> DIRECTIONS FOR THIS TASK
Skip the pictures and return every entry exactly as written.

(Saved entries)
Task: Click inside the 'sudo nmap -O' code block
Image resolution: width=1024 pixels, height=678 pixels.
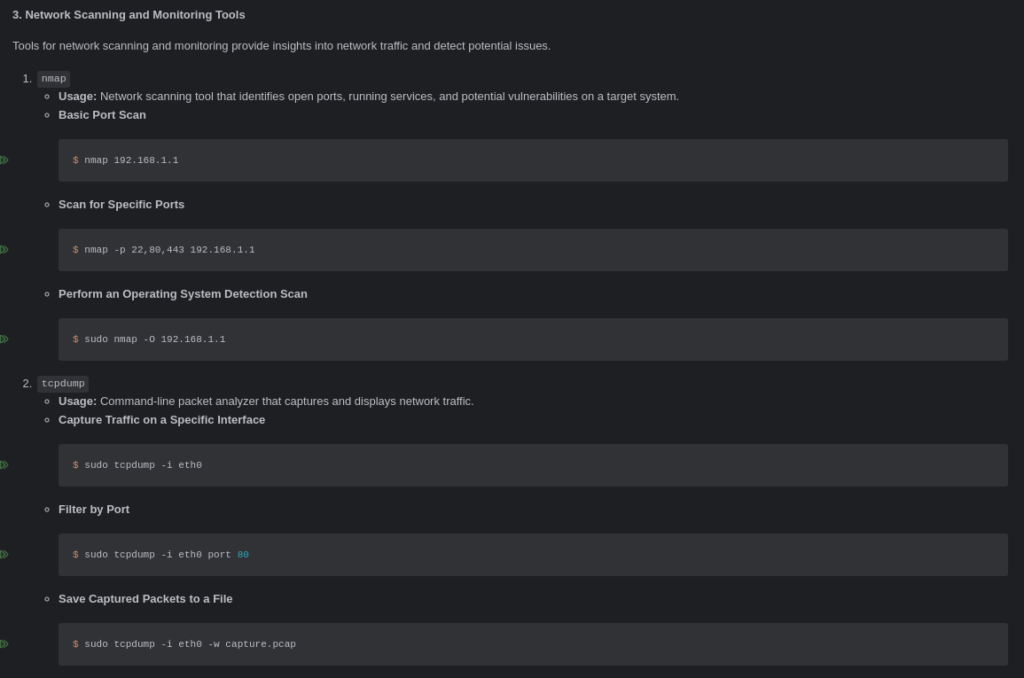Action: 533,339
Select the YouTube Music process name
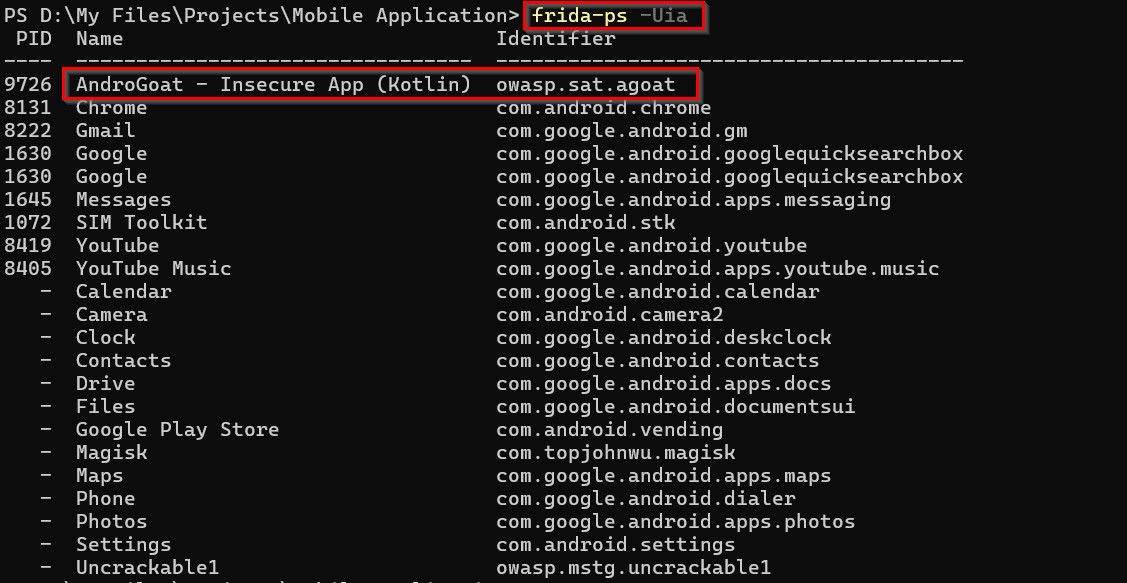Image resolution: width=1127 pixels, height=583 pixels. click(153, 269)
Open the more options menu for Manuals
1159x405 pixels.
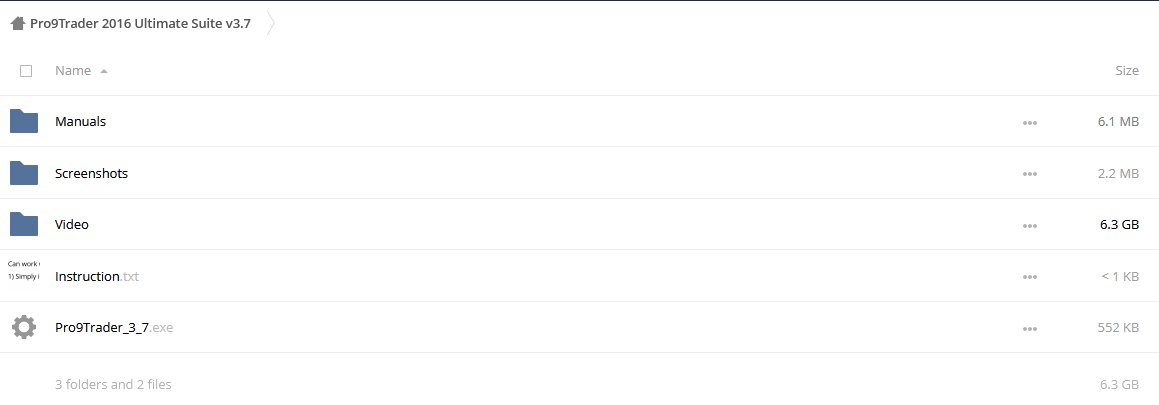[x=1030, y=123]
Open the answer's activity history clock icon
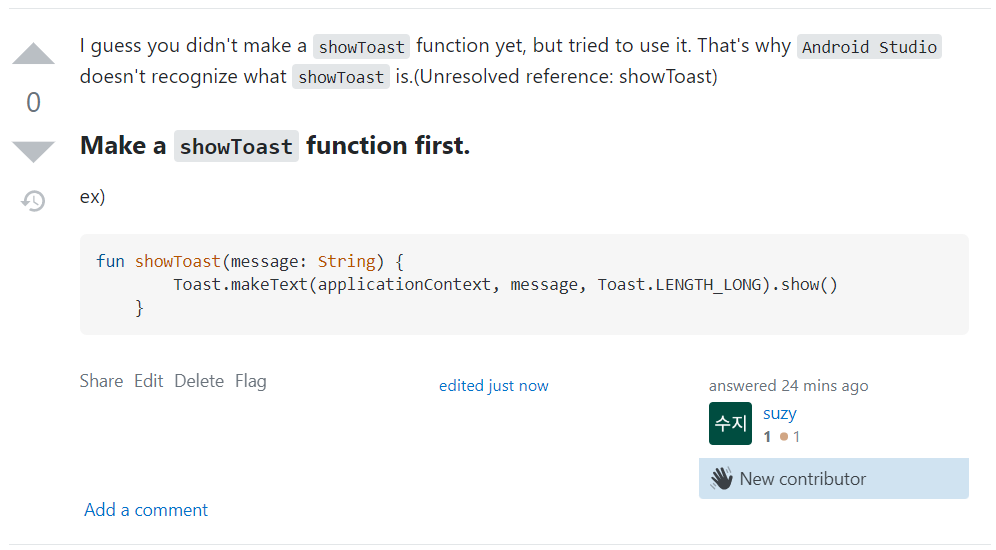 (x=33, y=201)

> WRITTEN RESPONSE
Task: Click inside the 'sudo nmap -O' code block
Image resolution: width=1024 pixels, height=678 pixels.
Action: 533,339
Select the YouTube Music process name
Image resolution: width=1127 pixels, height=583 pixels. click(153, 269)
Open the more options menu for Manuals
1159x405 pixels.
[x=1030, y=123]
Open the answer's activity history clock icon
 (x=33, y=201)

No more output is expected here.